Microsoft: What caused one of the worst Visual Studio Online outages ever

Microsoft: What caused one of the worst Visual Studio Online outages ever

Summary: What caused a five-hour-plus outage in Microsoft's Visual Studio Online service earlier this month? Microsoft officials share the details.

SHARE:

Microsoft's Visual Studio Online service was down for more than five hours on August 14. What went wrong?

vsonlineoutage

In an August 22 blog post Technical Fellow and Product Unit Manager Brian Harry detailed the causes of what he described as "one of the worst incidents we've ever had on VS Online."

Visual Studio Online is Team Foundation Server plus a few other related services running on Azure.

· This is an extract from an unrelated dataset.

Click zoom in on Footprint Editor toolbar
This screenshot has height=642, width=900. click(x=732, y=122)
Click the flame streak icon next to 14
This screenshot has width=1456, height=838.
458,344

On August 14, the VS Online core Shared Platform Services (SPS) databases became overwhelmed with database updates that queued up so badly that callers were blocked, explained Harry.

Harry acknowledged that Microsoft officials still aren't sure what specifically triggered the outage. There were some configuration changes causing a significant increase in traffic between TFS and SPS, and some of that traffic included license-validation checks that were improperly disabled, he said. There also was a simultaneous spike in latencies and failed Service Bus message deliveries.

Harry listed a few "core causal bugs" the team discovered in its analysis of the outage, including a bug in the Azure portal extension service.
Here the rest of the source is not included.